I was in the office at the Biblical Recorder when someone called to say a plane had crashed into the World Trade Center. I rolled a TV on a cart from the closet, turned on one of the morning news shows, and  told the staff they should put aside their work and watch. 

We sat around the boardroom table and wept and watched as news analysts speculated about what had gone wrong with the plane, so our eyes were already glued to the set when a second plane came streaking across New York’s iconic skyline with fatal intent.
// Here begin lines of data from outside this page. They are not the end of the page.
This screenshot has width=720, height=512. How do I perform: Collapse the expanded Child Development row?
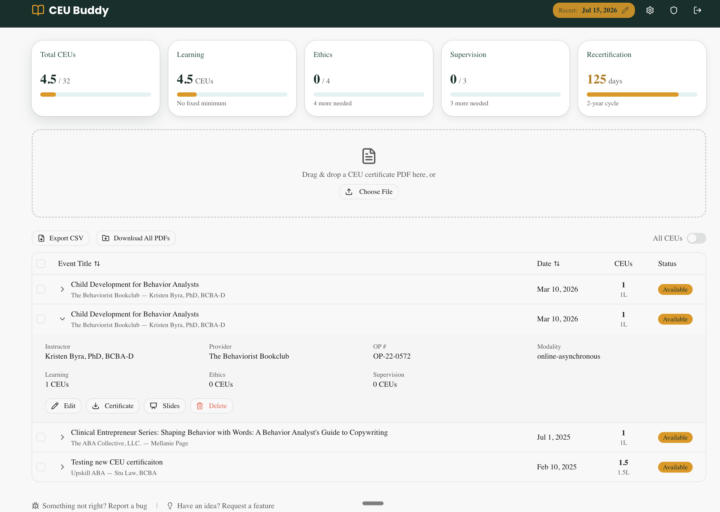pos(62,319)
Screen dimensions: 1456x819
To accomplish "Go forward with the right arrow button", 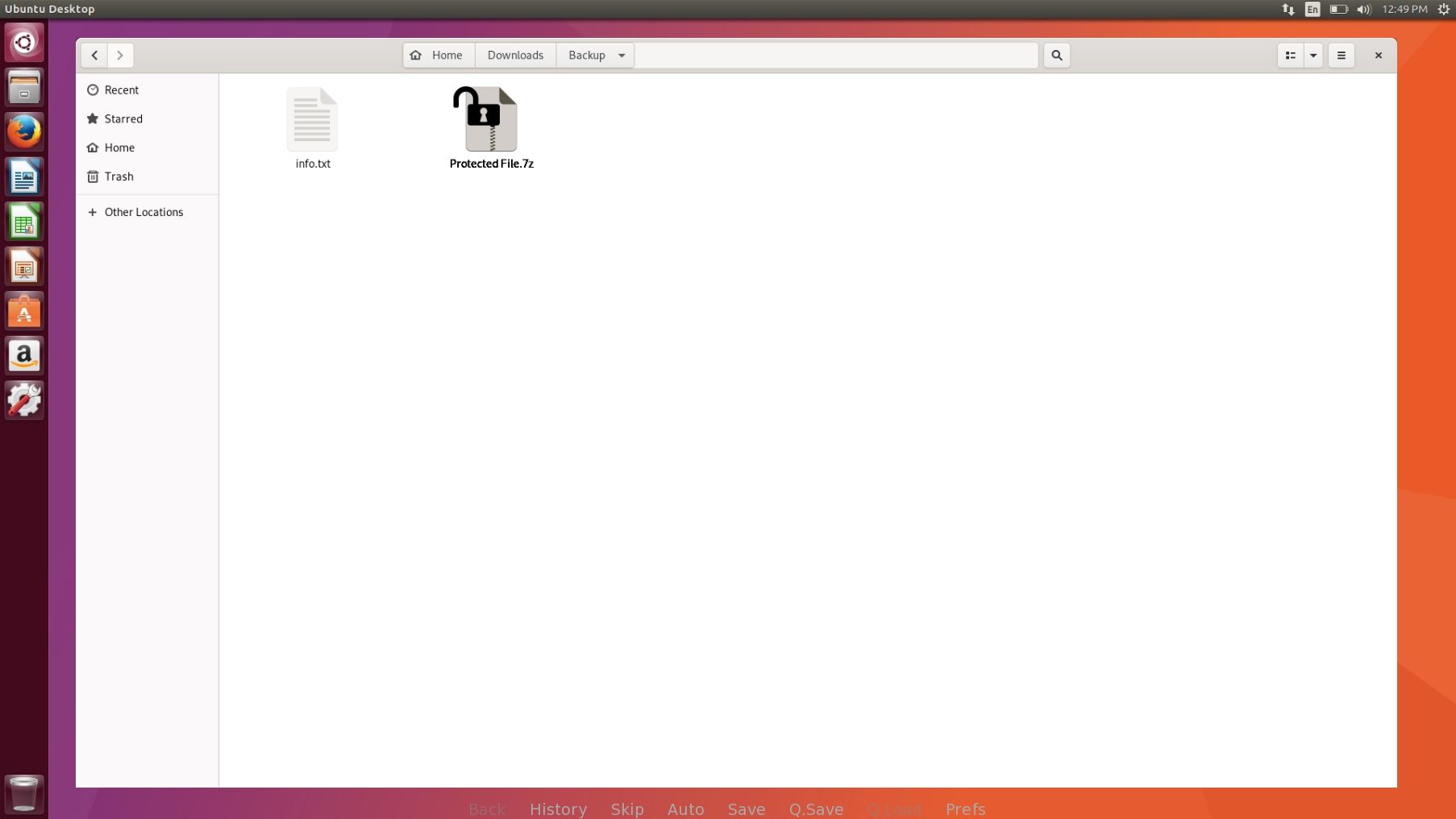I will [120, 56].
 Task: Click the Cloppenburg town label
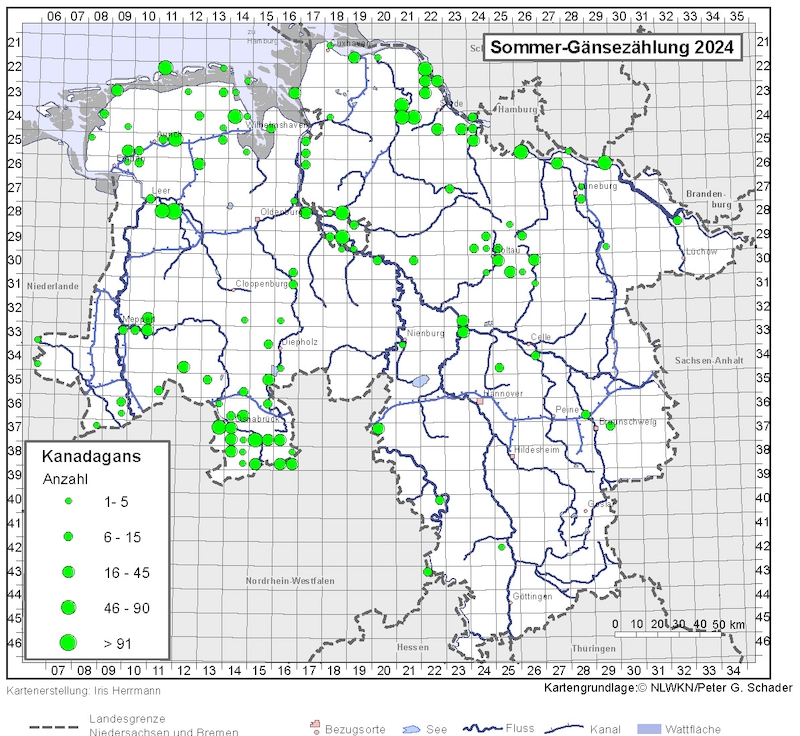pyautogui.click(x=262, y=284)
We kept watching as smoke billowed into the sky and saw glimpses of people climbing out of windows, preferring to fly and die than to burn on the 89th floor. We heard about another plane hitting the Pentagon, and yet another crashing in Pennsylvania. We watched, horrified, as one tower and then the other collapsed as if perfectly imploded by demolition crews, pancaking one floor on another as they sank into a maelstrom of dust that blew through the concrete canyons like something from an apocalyptic nightmare.
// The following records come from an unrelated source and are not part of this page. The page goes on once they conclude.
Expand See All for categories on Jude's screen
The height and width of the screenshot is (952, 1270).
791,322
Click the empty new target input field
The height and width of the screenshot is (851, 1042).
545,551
We joined the nation in puzzling along with the analysts and experts as the pieces started falling into place and it became clear that the day of horrors was the work of a terror organization whose murderous plot had succeeded beyond their wildest imaginations.

We couldn’t guess at the time that the several thousand who died on 9/11 became, amazingly, just a foretaste of the scores of thousands who would die in wars whose genesis was directly related to the national paranoia growing out of that day.

To the extent that Osama bin Ladin and his followers wanted to make Americans afraid and even more self-focused than usual, they succeeded wildly. To the extent they wanted to sow seeds of strife and suspicion that would unsettle the entire globe, they achieved their goal.

I don’t know if Americans are more secure these days, but we are certainly more fearful, more suspicious, more polarized, more willing to shoot first and ask questions later.

Perhaps it’s appropriate that the 10th anniversary of 9/11 takes place on a Sunday. Those who follow the lectionary in worship cannot help noticing that the two New Testament texts for this week (chosen long before 9/11/2001) deal with the importance of forgiveness (Matt. 18:25-31) and learning to live in peace without being judgmental toward each other (Rom. 14:1-11).

Through countless commemorative television programs and many special features in magazines and newspapers, we’ve been reminded of the appalling atrocities and the awful aftermath of 9/11. What we have rarely heard is a call for us to consider the high road, the challenging road, the loving road of forgiveness in our response to that day.

Perhaps its time we did. The more important question is not where we were on Sept. 11, 2001, but where we are today.